Delaware is known as “The First State” because it was the first of the original 13 colonies to ratify the U.S. Constitution. For many business entities, it is also the first state when it comes to business formation. A number of businesses choose to form their business in Delaware but conduct their business — as well as have their physical headquarters — in another state.
Why incorporate in Delaware?
There are a number of advantages to incorporating in Delaware. Delaware offers one of the most advanced and flexible corporation statutes in the nation. The Delaware General Corporation Law (“DGCL”) includes enough provisions to handle any situation corporations are likely to encounter. Delaware also keeps these statutes up to date by considering and enacting amendments to the law each year.
The court system, Delaware’s Court of Chancery, is widely recognized for its expertise in corporate and business entity matters. It is ideal for organizations looking to resolve legal issues justly and quickly.
Delaware’s case law is the largest and most comprehensive in the world, which provides useful guidance for areas involving litigation.

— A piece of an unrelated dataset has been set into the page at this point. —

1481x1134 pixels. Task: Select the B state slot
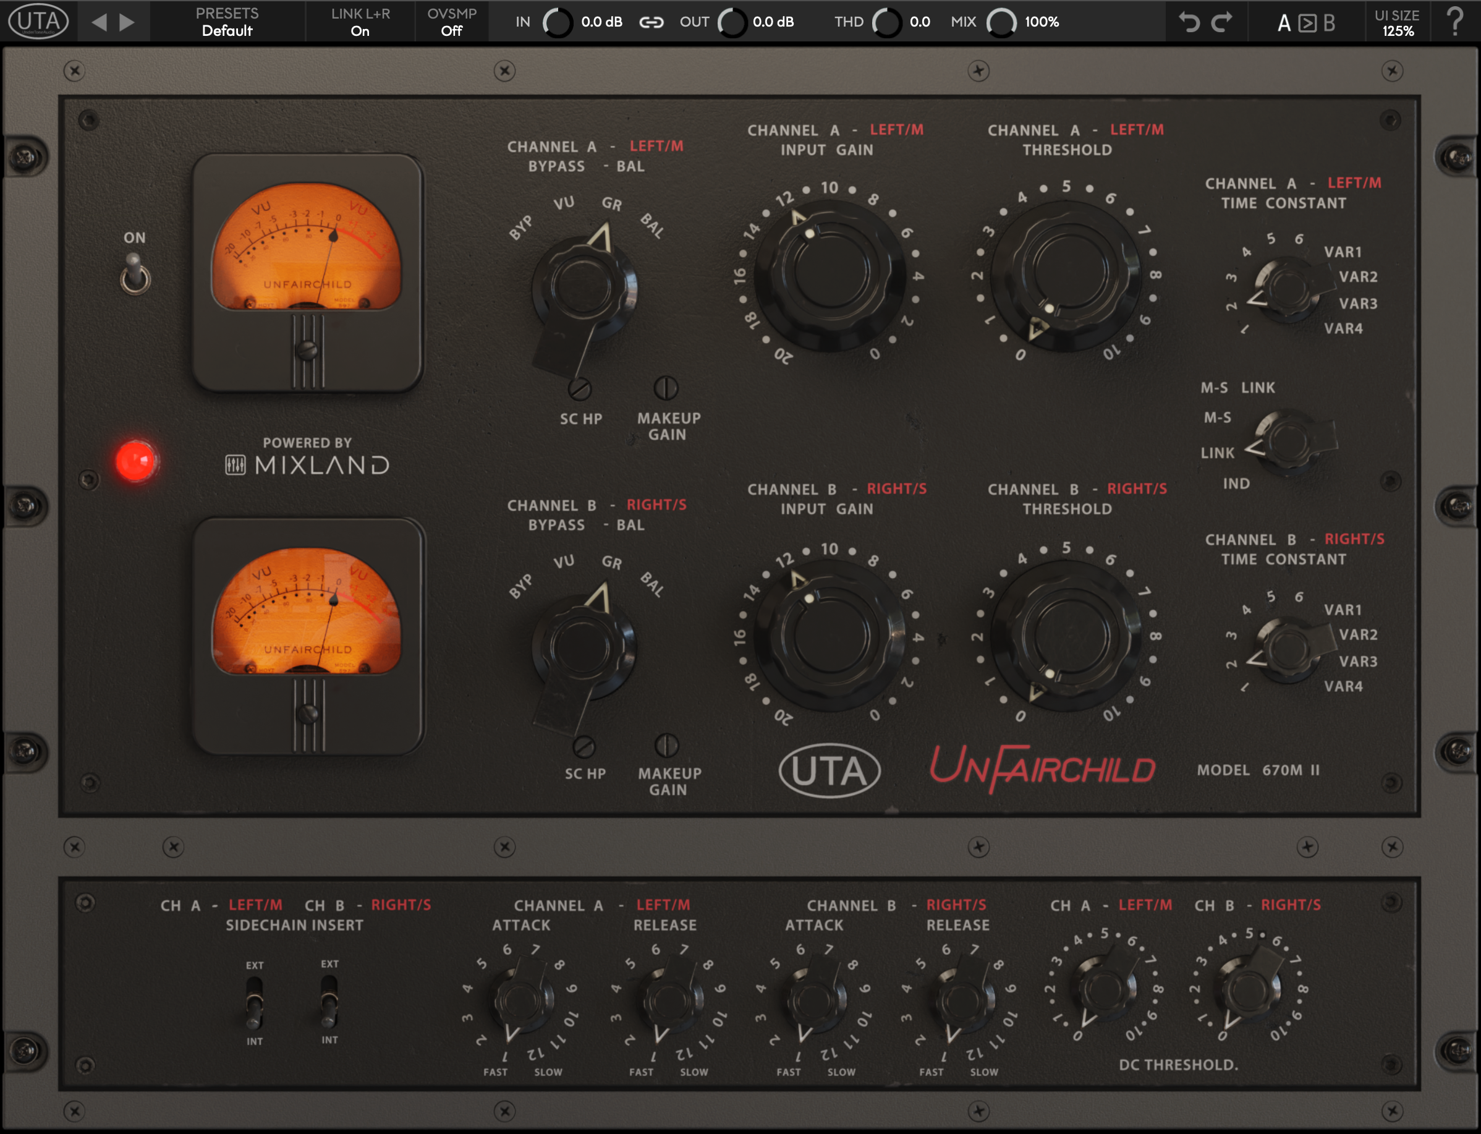click(1329, 24)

Another reason is an efficient and responsive filing office — the Division of Corporations — which offers specialized services such as expedited, same-day filings.
What are other reasons for doing business in Delaware?
Delaware offers a wide range of tax and other incentives, as well as financing and funding options. The Delaware Strategic Fund was established to help in-state businesses, as well as support out-of-state businesses looking to expand or relocate to Delaware.
Other reasons for doing business in Delaware include an educated and skilled workforce, favorable tax climate, and relatively low operating costs.
What is the cost of doing business in Delaware?
Delaware corporations that conduct business in the state are subject to an 8.7% corporate income tax. Corporations that are incorporated in the state but do not operate in the state are not subject to corporate income tax.
However, all non-exempt businesses that are incorporated in Delaware (regardless of whether they conduct business in the state) must file an annual franchise tax report and pay a franchise tax.
Delaware does not have a state or local sales tax, but it does have an annual business license requirement. A gross receipts tax is imposed on businesses that sell goods or provide services.
What are the challenges of doing business in Delaware?
There are some considerations when doing business in Delaware, especially for businesses that incorporate in Delaware but operate outside the state. For these businesses, the compliance obligations and expenses can multiply. Businesses are still required to meet the filing and licensing requirements of both the home state (state of incorporation or formation) and any state in which they operate.